Does anyone have a sense of the reaction in Egypt or are they too preoccupied with the ferry disaster?
Posted by: eerie at February 7, 2006 10:23 PM
No, they are not so very preoccupied with the ferry disaster as far as I can tell. They are more preoccupied with the Africa games. But I live in Cairo and work in a wealthy neighborhood, I am sure the dynamic may be different elsewhere. This weekend I am going to Shobra to visit the in-laws so if I notice anything related to the cartoons besides just sort of general chit-chat based on news headlines, I'll let you guys know.
Posted by: Anna in Cairo at February 8, 2006 02:24 AM
There is not violent protest encouragement by the Saudi government at least. A long tradition of prohibiting demonstrations and the fear that there may be other genies let out of bottles has ensured that. Indeed most monarchies in the Gulf have not been encouraging. There are some advantages to limiting of poilitical freedoms after all.
Posted by: Bint at February 8, 2006 05:31 AM
" that there may be other genies let out of bottles"
Indeed, that is the thrust of the "Chinese" post of mine, but here more succinctly said.
Posted by: matthew hogan at February 8, 2006 08:32 AM
there's been a demonstration in cairo & the shaykh of al-azhar has exhorted muslims to boycott danish products. as has some gov't newspaper (al-ahram? one of them ...).

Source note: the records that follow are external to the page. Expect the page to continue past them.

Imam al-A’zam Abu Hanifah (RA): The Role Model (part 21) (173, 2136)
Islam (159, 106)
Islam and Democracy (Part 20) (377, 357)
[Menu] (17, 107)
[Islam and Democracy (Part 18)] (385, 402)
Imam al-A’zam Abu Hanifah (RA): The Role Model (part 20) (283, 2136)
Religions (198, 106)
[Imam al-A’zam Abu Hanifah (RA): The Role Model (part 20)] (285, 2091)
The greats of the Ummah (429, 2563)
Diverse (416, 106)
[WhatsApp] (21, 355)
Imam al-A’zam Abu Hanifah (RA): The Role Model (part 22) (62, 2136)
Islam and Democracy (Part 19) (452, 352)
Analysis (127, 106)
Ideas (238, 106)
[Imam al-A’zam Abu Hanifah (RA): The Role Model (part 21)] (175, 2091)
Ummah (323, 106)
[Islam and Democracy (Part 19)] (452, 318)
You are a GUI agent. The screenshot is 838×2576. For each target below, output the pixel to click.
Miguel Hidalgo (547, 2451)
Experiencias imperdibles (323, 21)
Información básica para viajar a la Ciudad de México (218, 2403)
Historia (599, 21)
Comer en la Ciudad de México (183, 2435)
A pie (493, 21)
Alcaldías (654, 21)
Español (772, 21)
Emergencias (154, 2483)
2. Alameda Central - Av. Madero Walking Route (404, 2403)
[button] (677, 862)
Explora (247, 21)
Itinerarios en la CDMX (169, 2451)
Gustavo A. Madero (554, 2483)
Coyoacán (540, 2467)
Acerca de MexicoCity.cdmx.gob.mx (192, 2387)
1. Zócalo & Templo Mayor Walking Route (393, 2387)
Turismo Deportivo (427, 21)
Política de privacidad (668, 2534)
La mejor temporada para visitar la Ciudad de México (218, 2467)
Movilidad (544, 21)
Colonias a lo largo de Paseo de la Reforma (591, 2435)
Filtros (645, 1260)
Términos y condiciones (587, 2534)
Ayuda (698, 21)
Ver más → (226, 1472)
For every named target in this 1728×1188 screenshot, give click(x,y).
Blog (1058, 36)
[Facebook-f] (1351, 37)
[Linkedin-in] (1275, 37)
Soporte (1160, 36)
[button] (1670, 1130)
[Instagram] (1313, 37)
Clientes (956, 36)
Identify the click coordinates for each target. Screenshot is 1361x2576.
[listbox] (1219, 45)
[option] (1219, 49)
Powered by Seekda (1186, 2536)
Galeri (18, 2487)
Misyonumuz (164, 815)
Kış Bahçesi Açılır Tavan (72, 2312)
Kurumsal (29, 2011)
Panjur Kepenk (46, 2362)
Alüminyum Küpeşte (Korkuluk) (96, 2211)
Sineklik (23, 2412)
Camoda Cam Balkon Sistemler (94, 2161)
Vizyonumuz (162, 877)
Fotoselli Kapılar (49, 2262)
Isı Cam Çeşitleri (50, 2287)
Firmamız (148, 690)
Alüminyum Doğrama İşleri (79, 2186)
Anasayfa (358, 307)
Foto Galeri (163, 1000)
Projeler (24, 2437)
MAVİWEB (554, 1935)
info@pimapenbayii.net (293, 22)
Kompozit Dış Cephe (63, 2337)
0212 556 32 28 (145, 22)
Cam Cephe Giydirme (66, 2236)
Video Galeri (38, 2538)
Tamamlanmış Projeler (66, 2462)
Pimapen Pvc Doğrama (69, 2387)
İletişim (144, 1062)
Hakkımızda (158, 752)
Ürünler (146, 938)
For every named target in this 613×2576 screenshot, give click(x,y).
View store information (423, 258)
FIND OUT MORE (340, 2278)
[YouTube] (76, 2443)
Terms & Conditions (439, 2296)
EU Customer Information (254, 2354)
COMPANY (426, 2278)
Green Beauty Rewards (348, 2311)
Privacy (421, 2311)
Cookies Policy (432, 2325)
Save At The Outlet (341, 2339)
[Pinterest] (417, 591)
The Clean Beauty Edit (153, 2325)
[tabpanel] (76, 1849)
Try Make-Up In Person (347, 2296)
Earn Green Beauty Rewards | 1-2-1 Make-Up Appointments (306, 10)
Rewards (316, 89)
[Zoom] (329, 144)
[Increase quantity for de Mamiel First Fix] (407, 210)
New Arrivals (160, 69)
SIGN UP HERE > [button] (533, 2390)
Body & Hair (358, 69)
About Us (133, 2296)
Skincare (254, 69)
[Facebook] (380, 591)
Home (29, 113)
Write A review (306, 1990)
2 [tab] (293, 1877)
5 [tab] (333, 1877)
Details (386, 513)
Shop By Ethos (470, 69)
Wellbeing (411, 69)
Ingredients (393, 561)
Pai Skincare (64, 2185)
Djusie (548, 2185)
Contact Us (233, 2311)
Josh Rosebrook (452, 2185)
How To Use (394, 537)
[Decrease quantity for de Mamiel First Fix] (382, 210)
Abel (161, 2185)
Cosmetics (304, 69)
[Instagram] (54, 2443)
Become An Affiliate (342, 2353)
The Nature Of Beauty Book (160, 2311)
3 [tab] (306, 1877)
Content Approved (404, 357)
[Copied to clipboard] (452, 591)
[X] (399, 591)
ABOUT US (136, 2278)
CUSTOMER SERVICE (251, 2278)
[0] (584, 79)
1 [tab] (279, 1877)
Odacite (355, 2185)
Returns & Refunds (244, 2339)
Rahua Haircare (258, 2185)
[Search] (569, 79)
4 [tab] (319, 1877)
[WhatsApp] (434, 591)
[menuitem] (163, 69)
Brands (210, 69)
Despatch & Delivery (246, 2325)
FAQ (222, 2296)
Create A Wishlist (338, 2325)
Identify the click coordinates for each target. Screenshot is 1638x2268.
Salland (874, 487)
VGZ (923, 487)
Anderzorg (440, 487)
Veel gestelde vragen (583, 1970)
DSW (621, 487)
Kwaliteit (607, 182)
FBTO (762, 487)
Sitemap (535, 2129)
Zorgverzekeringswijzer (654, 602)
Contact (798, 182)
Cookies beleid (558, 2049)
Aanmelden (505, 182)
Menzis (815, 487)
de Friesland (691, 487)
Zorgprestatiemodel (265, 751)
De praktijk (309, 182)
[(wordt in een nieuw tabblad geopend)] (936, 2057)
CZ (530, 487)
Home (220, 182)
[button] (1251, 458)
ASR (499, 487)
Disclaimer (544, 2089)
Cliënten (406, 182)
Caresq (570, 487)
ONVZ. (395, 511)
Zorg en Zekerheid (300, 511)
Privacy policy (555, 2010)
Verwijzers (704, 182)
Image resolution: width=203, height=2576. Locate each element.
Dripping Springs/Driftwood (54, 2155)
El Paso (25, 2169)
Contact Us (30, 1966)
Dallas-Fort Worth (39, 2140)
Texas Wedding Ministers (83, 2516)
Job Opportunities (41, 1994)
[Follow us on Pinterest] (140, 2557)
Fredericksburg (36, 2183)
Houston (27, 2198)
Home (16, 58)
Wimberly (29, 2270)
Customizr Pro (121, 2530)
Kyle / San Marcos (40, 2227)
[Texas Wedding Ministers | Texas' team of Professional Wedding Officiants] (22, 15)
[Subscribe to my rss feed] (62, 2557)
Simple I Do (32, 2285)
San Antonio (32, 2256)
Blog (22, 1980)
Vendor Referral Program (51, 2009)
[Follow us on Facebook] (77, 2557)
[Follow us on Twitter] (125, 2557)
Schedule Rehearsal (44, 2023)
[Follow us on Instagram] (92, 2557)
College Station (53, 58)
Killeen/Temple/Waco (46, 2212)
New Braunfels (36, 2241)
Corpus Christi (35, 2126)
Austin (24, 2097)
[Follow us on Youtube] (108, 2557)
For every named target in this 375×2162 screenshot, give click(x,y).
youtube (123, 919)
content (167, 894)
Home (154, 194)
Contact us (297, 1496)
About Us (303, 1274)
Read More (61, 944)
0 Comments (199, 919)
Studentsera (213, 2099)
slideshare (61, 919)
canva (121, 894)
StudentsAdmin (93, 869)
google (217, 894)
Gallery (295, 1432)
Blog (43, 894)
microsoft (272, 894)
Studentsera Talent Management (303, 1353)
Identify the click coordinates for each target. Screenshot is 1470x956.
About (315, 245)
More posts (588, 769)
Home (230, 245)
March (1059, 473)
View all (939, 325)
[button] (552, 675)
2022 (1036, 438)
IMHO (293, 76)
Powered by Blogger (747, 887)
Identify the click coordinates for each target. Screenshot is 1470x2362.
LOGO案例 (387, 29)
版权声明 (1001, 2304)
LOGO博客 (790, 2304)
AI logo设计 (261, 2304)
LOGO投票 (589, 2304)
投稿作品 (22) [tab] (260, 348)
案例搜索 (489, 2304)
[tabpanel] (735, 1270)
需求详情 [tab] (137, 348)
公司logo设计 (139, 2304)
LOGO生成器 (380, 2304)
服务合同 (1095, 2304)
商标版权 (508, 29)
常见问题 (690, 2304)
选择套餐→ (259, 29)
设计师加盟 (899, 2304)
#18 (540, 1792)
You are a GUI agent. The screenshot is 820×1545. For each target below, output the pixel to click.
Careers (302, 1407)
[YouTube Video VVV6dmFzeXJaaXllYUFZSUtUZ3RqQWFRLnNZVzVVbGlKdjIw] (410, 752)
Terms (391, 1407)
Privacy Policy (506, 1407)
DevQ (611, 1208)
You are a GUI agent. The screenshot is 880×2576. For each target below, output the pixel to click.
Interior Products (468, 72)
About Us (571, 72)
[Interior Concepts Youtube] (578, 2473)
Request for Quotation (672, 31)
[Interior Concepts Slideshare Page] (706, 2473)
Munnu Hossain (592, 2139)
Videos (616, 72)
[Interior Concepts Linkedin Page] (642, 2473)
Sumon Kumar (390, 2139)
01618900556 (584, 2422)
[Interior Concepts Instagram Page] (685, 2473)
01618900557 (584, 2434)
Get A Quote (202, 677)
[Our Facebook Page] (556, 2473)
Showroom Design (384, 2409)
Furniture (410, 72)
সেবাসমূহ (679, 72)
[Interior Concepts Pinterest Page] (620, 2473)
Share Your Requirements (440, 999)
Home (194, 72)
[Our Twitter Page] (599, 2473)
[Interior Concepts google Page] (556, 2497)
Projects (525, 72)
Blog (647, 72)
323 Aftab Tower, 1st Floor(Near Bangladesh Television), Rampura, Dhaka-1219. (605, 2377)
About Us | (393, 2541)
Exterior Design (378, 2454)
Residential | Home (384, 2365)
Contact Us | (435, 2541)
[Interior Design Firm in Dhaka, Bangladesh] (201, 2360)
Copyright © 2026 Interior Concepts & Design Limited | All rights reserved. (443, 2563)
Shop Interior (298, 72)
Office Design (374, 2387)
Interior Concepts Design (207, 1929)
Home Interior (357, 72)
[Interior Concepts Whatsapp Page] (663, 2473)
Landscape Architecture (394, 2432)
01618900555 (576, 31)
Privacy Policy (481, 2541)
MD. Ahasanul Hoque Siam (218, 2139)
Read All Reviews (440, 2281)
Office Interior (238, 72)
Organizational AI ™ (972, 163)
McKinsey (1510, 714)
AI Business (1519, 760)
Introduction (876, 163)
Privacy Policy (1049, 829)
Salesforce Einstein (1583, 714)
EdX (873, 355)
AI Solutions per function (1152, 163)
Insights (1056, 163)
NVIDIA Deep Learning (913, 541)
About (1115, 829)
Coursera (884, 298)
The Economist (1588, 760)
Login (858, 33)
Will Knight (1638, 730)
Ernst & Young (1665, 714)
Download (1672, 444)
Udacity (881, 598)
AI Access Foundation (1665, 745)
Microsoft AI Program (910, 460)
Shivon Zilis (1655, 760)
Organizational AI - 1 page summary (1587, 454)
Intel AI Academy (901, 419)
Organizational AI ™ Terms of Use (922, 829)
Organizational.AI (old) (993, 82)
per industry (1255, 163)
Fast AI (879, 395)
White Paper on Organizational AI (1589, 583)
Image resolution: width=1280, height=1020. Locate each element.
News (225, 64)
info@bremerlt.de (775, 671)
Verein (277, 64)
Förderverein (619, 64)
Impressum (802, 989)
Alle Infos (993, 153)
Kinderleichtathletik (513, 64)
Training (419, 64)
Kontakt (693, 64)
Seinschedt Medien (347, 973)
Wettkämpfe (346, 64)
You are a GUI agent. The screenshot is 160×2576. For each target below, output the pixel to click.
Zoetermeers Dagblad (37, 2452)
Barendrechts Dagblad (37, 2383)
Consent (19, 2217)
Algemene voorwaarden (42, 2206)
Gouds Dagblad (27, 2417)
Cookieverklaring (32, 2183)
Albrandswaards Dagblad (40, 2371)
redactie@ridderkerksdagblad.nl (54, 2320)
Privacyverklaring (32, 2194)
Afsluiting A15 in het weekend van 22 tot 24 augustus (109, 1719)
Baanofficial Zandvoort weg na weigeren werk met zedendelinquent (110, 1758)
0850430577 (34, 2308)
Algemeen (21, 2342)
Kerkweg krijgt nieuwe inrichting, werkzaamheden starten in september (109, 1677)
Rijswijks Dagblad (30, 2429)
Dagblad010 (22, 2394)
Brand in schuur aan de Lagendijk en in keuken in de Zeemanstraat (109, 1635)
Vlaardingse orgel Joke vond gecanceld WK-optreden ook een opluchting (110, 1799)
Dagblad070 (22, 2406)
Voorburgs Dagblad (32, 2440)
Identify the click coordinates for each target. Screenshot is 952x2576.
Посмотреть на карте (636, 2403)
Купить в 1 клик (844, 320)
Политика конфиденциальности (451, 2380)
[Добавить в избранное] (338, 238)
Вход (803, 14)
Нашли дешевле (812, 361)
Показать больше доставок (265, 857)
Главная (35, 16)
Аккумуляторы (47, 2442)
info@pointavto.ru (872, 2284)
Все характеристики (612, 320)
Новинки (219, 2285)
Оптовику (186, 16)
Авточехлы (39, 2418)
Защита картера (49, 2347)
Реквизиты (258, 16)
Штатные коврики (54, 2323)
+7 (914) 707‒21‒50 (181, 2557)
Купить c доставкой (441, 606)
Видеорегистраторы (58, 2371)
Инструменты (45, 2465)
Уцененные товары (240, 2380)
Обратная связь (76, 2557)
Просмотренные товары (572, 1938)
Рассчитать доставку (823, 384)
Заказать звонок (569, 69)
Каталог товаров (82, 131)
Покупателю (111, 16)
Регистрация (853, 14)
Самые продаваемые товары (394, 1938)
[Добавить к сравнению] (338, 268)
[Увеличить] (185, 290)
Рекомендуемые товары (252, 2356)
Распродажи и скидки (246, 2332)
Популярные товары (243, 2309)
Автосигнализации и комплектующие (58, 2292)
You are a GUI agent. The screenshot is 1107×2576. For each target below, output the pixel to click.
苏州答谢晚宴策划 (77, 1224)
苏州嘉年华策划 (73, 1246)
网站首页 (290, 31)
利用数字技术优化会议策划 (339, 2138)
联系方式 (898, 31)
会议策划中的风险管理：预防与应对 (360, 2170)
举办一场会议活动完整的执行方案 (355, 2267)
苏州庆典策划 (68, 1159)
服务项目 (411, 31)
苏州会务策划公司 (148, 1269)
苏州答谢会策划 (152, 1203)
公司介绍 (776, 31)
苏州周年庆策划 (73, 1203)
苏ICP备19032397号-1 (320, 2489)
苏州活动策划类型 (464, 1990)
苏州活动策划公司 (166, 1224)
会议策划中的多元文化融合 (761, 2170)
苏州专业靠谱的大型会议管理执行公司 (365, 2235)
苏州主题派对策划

just wait 'till egypt looses against ivory coast in the world cup final & someone "discovers" that the coach has danish ancestors ...
i would still argue that the attacks that HAVE happened so far had been done either because the respective regimes - syria & iran - have allowed them to happen, or that for internal reasons the security apparatus was not willing/able to hold the rioters back - lebanon.
in egypt, i think the situation is similar to that in the gulf or the maghreb - the regime is disallowing violent protests since it is afraid of opening a bottle of genies.
Posted by: raf* at February 8, 2006 05:41 PM
I wrote that the overblown reaction is tied to a revenge fantasy against the West that is prevalent in the Middle East. I'd be interested in your reaction.